##### Data to process

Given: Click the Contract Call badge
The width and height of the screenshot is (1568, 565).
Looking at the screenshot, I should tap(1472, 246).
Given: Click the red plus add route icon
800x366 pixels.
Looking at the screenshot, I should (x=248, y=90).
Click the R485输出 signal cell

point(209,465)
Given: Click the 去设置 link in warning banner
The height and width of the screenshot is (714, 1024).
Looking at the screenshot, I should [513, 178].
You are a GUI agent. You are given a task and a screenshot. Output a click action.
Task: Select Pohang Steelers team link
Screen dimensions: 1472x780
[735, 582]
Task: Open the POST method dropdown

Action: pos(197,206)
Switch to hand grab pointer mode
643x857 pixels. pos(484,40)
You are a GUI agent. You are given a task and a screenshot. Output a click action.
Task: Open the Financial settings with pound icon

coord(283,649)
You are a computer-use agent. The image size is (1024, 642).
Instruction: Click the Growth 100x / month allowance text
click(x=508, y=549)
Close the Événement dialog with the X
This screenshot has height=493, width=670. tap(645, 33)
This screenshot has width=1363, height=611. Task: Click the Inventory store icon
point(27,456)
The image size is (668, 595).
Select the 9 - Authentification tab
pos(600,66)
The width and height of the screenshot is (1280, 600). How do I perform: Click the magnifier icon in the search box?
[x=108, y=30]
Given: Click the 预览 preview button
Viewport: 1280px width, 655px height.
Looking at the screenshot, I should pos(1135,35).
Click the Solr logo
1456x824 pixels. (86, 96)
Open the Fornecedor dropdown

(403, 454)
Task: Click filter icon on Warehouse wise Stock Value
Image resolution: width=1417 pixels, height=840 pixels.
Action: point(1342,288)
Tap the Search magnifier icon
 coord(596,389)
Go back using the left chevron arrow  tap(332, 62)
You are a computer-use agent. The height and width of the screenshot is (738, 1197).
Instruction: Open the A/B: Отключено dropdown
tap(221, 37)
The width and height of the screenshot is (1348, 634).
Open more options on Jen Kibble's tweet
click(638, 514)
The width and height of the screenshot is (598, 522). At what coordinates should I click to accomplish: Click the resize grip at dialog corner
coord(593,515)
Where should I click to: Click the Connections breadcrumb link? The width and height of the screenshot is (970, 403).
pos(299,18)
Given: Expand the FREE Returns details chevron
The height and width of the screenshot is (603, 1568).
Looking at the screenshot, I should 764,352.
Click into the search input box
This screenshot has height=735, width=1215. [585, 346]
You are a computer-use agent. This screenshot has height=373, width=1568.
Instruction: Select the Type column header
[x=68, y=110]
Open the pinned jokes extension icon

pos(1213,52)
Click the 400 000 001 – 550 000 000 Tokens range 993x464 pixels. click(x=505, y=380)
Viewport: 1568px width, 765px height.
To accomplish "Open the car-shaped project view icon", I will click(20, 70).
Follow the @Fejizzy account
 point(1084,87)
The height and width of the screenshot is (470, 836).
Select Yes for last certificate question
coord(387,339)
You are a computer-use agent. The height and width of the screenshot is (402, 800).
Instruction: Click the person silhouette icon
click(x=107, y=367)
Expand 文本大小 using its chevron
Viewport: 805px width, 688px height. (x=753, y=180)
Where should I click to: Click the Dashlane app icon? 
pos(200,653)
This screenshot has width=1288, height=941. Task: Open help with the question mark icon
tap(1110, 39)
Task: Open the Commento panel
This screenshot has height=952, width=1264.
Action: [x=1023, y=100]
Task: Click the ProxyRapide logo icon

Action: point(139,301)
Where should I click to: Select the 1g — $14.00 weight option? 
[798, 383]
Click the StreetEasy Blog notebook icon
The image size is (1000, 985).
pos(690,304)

##########

**Prompt:**
Every line above from the line with "You are a computer-use agent. The image" to the line with "The image size is (668, 595).", both included, must be reproduced exactly, and no other line may appear.

**Solved exercise:**
You are a computer-use agent. The image size is (1024, 642).
Instruction: Click the Growth 100x / month allowance text
click(x=508, y=549)
Close the Événement dialog with the X
This screenshot has height=493, width=670. tap(645, 33)
This screenshot has width=1363, height=611. Task: Click the Inventory store icon
point(27,456)
The image size is (668, 595).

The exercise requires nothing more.